SELECTED EXTRACT »
···

Blobulating proteins in VMD

A plugin to blobulate protein structures in VMD

This plugin allows users to blobulate and view blobs on a protein structure in Visual Molecular Dynamics (VMD). The functionality of this plugin is to provide users with an interface by which they can tune parameters and alter the representation of blobs on a given protein structure.

Software requirements:

VMD

Installation guide:

To obtain this plugin, download the following files from the VMD_scripts folder into a single directory:

blobulation.tcl
Blob_GUI.tcl
normalized_hydropathyscales.tcl

Quickstart:

1. Load a protein into VMD.
2. Access the Tk console via the Extensions dropdown menu Extensions > Tk Console.
3. In the Tk console, change directory to the directory where you downloaded the above scripts cd /path/to/blobulator/scripts.
4. Source the plugin source Blob_GUI.tcl.
5. Click the blobulate button to generate the corresponding graphical representation in VMD.

Optional Settings:

• Select the residues you wish to blobulate (defaults to "all").
• Select your desired scale (defaults to "Kyte-Doolittle").

···

Stored items
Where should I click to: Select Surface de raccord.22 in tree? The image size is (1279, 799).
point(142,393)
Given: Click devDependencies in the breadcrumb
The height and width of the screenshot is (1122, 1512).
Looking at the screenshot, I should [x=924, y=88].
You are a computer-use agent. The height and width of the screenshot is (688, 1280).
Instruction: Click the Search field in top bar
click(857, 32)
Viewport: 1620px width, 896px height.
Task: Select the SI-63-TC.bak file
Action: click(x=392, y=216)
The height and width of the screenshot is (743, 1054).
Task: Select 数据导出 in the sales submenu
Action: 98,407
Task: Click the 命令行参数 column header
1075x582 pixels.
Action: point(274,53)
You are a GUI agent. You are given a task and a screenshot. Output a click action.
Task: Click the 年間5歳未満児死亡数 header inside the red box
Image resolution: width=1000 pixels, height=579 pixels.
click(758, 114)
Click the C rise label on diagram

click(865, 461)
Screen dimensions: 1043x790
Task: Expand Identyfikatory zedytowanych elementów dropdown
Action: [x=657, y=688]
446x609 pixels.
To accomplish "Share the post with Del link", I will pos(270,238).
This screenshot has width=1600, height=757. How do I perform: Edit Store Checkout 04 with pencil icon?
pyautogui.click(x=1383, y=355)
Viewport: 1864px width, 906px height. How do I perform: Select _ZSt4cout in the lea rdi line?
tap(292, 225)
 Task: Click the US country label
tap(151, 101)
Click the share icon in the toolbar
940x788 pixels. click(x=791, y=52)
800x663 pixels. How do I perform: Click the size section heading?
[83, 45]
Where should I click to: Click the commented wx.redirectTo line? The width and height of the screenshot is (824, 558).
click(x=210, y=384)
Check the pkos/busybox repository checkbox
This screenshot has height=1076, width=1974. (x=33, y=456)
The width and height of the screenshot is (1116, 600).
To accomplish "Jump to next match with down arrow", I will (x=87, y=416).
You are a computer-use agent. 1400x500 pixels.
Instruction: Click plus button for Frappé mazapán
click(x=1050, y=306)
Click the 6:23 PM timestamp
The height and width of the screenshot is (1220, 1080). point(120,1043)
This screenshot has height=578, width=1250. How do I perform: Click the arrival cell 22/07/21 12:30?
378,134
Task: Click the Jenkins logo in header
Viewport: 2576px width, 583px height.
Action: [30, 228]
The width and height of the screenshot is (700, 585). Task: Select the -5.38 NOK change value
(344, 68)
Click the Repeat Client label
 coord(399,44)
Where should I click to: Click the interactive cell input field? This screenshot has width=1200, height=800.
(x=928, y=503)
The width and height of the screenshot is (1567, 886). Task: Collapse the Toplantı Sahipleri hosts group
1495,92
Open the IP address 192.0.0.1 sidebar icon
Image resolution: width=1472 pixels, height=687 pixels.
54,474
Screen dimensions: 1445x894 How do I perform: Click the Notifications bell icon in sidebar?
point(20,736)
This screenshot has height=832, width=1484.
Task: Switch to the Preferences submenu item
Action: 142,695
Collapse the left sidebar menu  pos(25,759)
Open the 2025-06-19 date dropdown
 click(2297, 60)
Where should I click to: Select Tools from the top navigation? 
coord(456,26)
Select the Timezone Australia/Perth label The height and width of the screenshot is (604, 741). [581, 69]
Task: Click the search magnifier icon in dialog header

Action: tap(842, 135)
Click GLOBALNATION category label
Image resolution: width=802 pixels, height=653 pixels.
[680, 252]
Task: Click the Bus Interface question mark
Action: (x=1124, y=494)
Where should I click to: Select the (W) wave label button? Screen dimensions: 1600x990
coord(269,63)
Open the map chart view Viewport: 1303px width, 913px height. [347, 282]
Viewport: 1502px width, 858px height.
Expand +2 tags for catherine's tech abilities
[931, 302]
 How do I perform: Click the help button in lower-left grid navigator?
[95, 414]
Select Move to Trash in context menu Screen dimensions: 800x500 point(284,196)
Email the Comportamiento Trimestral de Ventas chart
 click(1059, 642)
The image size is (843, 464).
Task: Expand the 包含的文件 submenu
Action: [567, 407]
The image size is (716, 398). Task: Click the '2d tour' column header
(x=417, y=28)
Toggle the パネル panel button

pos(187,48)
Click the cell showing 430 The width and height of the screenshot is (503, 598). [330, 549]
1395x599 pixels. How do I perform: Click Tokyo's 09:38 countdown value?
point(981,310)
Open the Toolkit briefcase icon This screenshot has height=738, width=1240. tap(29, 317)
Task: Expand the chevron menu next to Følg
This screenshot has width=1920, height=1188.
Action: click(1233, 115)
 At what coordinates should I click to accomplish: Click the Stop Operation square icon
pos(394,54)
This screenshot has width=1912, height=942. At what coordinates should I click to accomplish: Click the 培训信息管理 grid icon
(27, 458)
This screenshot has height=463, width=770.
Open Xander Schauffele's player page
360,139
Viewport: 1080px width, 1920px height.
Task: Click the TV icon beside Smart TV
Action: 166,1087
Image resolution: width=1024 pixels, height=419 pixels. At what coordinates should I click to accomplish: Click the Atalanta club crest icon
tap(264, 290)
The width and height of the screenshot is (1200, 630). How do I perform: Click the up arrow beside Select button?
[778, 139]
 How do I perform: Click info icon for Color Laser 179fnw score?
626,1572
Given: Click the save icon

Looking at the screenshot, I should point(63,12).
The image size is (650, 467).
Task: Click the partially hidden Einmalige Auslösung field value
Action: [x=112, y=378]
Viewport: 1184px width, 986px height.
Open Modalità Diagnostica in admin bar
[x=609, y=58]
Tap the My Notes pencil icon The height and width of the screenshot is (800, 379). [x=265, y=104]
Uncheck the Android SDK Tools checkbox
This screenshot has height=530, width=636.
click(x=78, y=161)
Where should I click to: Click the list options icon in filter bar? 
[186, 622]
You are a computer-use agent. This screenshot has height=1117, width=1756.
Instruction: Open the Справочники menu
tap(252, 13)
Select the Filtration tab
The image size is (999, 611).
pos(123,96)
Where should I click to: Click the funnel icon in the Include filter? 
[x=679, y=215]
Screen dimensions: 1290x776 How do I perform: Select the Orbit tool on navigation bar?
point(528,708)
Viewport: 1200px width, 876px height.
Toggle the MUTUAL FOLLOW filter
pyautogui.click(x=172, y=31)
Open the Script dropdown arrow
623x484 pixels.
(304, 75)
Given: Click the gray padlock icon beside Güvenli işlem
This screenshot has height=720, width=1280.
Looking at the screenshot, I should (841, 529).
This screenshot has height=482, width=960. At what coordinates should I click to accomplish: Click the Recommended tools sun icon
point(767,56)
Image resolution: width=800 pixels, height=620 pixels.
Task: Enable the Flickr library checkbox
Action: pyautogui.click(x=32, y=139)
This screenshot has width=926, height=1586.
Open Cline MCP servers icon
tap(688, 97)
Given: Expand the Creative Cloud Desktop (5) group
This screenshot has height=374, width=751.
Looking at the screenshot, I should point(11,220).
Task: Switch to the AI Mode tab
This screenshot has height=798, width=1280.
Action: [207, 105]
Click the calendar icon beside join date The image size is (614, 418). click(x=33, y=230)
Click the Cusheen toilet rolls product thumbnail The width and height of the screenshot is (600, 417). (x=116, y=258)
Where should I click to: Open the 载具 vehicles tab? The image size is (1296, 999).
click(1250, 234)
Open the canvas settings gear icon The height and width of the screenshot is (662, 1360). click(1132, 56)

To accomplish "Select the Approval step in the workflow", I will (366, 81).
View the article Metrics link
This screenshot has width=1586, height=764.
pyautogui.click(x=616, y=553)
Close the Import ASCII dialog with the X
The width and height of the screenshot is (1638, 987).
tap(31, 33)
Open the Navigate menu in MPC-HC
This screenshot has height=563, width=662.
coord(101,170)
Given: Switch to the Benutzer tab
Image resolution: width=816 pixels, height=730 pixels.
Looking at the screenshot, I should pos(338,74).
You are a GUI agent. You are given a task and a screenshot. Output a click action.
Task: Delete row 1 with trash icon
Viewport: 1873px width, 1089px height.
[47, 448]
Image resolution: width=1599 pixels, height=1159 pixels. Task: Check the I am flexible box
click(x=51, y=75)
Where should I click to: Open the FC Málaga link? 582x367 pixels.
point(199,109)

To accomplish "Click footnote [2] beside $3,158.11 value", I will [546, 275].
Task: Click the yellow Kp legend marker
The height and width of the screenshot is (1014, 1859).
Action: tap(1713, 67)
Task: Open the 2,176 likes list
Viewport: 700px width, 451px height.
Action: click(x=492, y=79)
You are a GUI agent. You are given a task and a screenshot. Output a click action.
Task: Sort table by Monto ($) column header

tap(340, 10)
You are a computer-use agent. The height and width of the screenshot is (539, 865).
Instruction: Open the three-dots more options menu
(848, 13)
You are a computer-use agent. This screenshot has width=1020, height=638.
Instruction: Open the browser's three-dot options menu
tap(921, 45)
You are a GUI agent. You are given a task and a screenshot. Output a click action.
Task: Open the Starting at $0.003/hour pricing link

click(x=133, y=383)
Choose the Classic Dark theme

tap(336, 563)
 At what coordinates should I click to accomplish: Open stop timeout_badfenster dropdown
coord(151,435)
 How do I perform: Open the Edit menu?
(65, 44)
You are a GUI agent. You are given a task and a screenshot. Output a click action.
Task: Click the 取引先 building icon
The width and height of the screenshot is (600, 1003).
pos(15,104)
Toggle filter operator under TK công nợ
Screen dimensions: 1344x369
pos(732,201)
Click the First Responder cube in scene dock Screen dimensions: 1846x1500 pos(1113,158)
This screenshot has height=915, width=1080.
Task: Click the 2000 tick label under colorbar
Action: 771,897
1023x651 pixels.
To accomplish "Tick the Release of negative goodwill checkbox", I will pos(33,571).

···

EXERCISE INSTRUCTIONS »
(a) In the VMD plugin text, edit the part that opens with the words containing "blobulation.tcl" and closes with "Extensions > Tk Console.", replacing "dropdown menu" with "drop-down menu".
(b) In one to three sentences, explain the purpose the VMD plugin text gives for clicking the blobulate button in the final quickstart step.
The items are not needed here.

RESULTS BY TASK »
(a)
blobulation.tcl
Blob_GUI.tcl
normalized_hydropathyscales.tcl

Quickstart:

1. Load a protein into VMD.
2. Access the Tk console via the Extensions drop-down menu Extensions > Tk Console.

(b) The blobulate button is clicked to generate the corresponding graphical representation in VMD. This displays the blobs on the loaded protein structure.